This line of thinking has informed all of his undertakings, from the Newburgh Project, which helped local entrepreneurs envision businesses that could thrive in the still-struggling postindustrial city of Newburgh, New York, to Fuse: Next Generation, which guided a group of experts in developing extracurricular science and math programs.
Perhaps even more nuanced was Project Fogg, which brought together a highly diverse team of experts—from the federal government to members of grassroots organizations—in an effort to provide a platform that would address the lack of information that follows in the first 10 hours after a major natural disaster. Led by Baker, the stakeholders turned a theoretical project around community resilience into a material toolkit, producing a weather balloon outfitted with a camera and transmitter. These kits are set to increase the capabilities of disaster management by making response times and resource allocation faster and more accurate, bridging the gap between a community’s needs and institutional response.
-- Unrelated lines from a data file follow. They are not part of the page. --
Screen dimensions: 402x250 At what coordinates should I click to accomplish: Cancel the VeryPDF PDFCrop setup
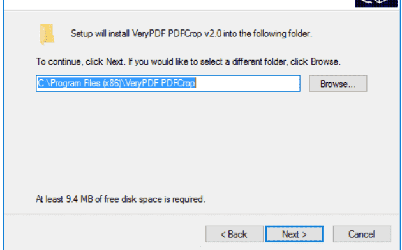362,234
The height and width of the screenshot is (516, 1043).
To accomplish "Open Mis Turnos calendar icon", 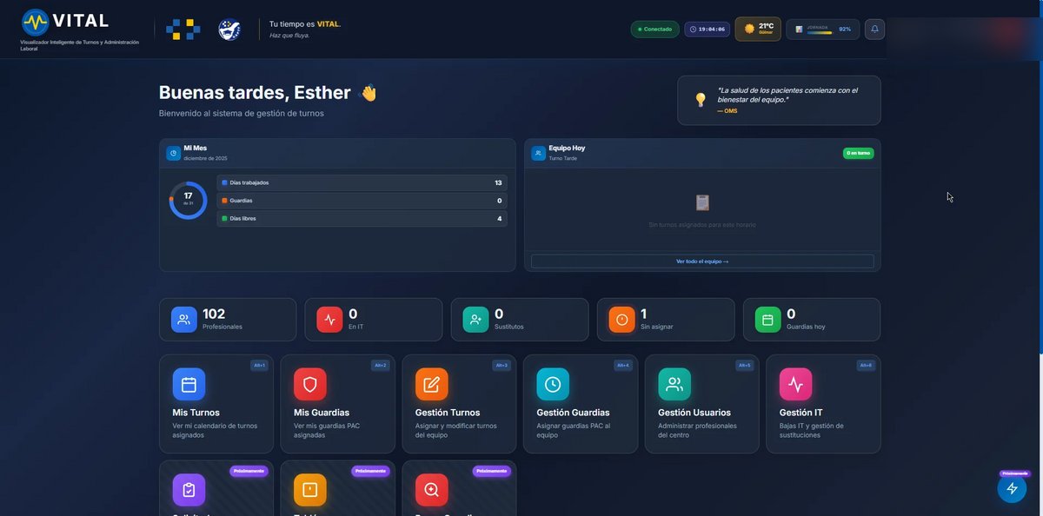I will pos(189,384).
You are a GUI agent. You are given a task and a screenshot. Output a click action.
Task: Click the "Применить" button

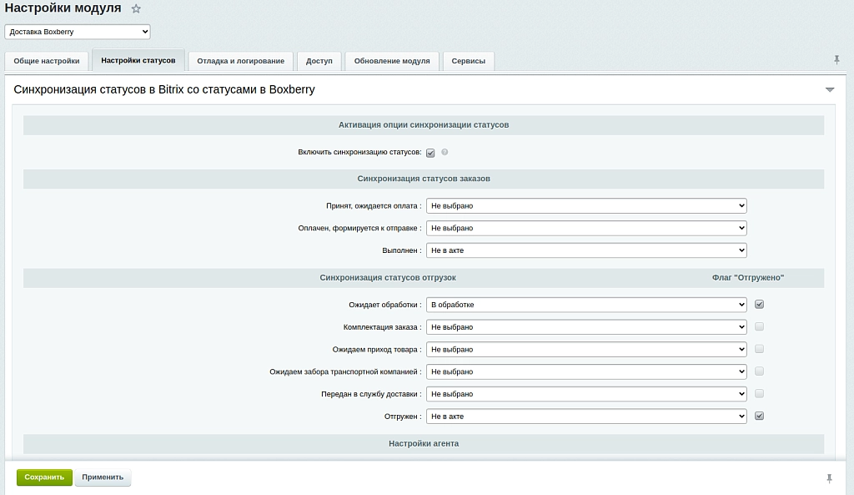(103, 477)
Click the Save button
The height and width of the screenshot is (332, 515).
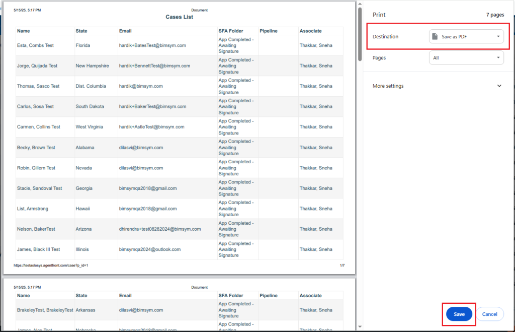pyautogui.click(x=459, y=314)
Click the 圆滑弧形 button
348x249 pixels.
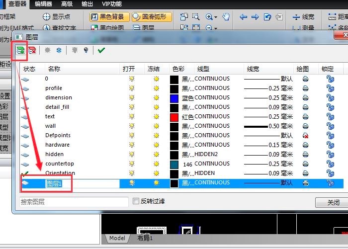coord(152,17)
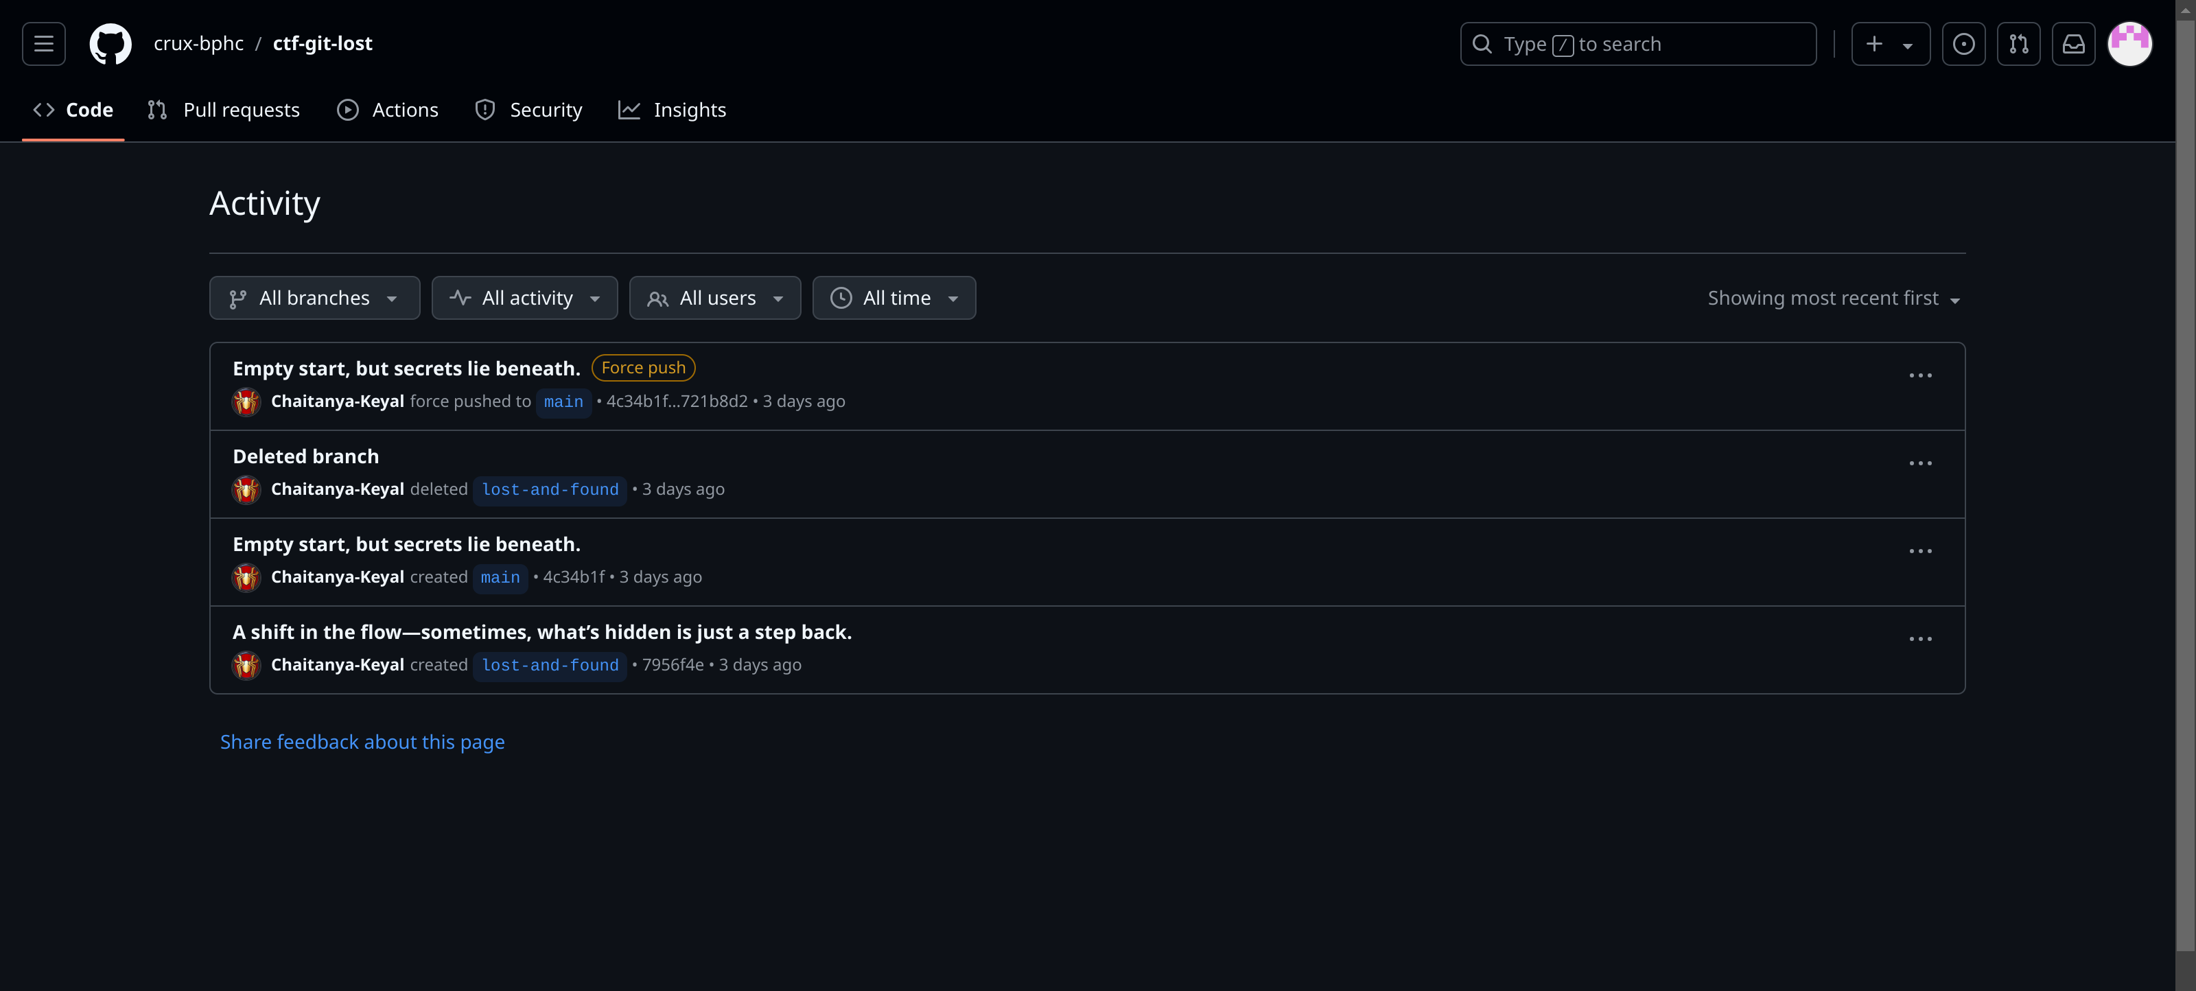Open the notifications inbox icon

(x=2073, y=43)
It is this sensitivity to different perspectives and experiences, both expert and community-led, that has aided Baker in his transition from design consulting in New York to his current position as lead designer for the U.S. Office of Personnel Management’s Innovation Lab in Washington, D.C. There, he has taken on the revamp of USA Jobs, the federal hiring platform used by more than two million people, with the goal of adapting the search engine from a job seeker’s perspective. He is also helping the lab with the development of a design curriculum that could be applied across federal agencies. Once again, the project is not so much about providing a rigid framework for design thinking. “A lot of it is about changing the ethos of federal agencies,” Baker says. “It’s about getting them to see value in their personal expertise but understanding that syncing that expertise up with other disciplines is very enabling. And design strategy is this wonderful discipline that actually provides people with the tools that they need to navigate the complexity of that process.”